DOCUMENT SECTION –
☆ ☆ ☆ ☆ ☆

# Information on Merida, Yucatan



## banat4 (Sep 16, 2015)

Hello,

Are there any expats on here that currently live there or plan on? I'd love to get in touch.
I have some questions: Is the Maya language the primary there? Any Spanish classes available to take? Are most people there indigenous? Any information would be appreciated.

Thank you all.


----------



## citlali (Mar 4, 2013)

The primary language is Spanish. The Maya speak a Yucateco Maya. In Villages there are many people speaking Spanish and Maya and there are many mestizos- In Mexico to be considered indeginous you have to speak an indigenous language so many people who have indigenous parents and grand-parents but do not speak anything but Spanish are not considerd indigenous.
I live in Chiapas were many people speak various Maya languages. chol and Lacandon are the closest to the Yucateo Maya but if Yucatan is like Chiapas there are many variance and each area has a lot of vocabulary that is specific to the area and a different accent or way of speaking although understandable to another area most of the time but not always. I do not know if in the Yucatan the language is more uniform than in CHiapas where every town has a didderent way of speaking even within the same form of the language.


----------



## mattoleriver (Oct 21, 2011)

citlali,
you may find this interesting. Duolingo y Wikipedia, al rescate de las lenguas indígenas | El Economista Unfortunately there is no indication of which dialect(s) will be translated. Luis von Ahn, co-founder and director of Duolingo, is Guatemalan.


----------



## banat4 (Sep 16, 2015)

Thank you for you reply. What about the other questions I had?

Thanks.


----------



## Isla Verde (Oct 19, 2011)

banat4 said:


> Thank you for you reply. What about the other questions I had?
> 
> Thanks.



Is your post directed to citlali? Since she doesn't live in Merida, it's unlikely she'll have information about the best places there to study Spanish. What was your other question?


----------



## TundraGreen (Jul 15, 2010)

banat4 said:


> Thank you for you reply. What about the other questions I had?
> 
> Thanks.


Most of the people on the street in Mérida are not indigenous. I can't help you with Spanish classes, but most language schools, and there are many, offer classes in English. There are also private teachers in major cities like Mérida.


----------



## citlali (Mar 4, 2013)

☆ ☆ ☆ ☆ ☆

TASKS TO CARRY OUT –
1. Please repeat the portion of the Merida forum thread that begins at the words "Thank you all." and stops after "not considerd indigenous.".
2. According to the Merida forum thread, what must a person in Mexico do to be considered indigenous?
The items after this point come from a separate source and have no connection to the Merida forum thread.

ENTRIES PROVIDED –
☆ ☆ ☆ ☆ ☆

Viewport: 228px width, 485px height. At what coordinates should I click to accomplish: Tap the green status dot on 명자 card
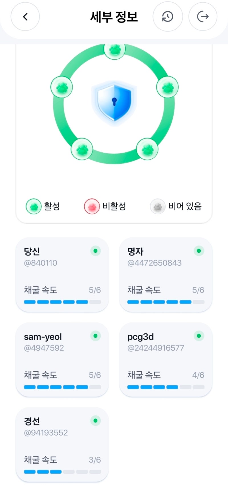(199, 251)

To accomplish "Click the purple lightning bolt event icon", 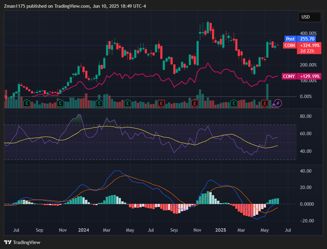I will 278,103.
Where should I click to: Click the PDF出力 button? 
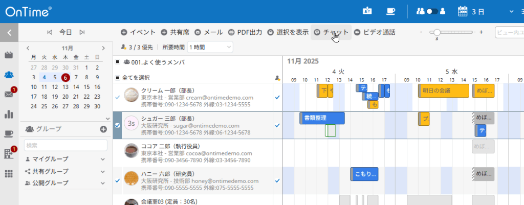click(245, 32)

☆ ☆ ☆ ☆ ☆

TASK RESPONSES –
1.
Thank you all.


----------



## citlali (Mar 4, 2013)

The primary language is Spanish. The Maya speak a Yucateco Maya. In Villages there are many people speaking Spanish and Maya and there are many mestizos- In Mexico to be considered indeginous you have to speak an indigenous language so many people who have indigenous parents and grand-parents but do not speak anything but Spanish are not considerd indigenous.

2. They must speak an indigenous language.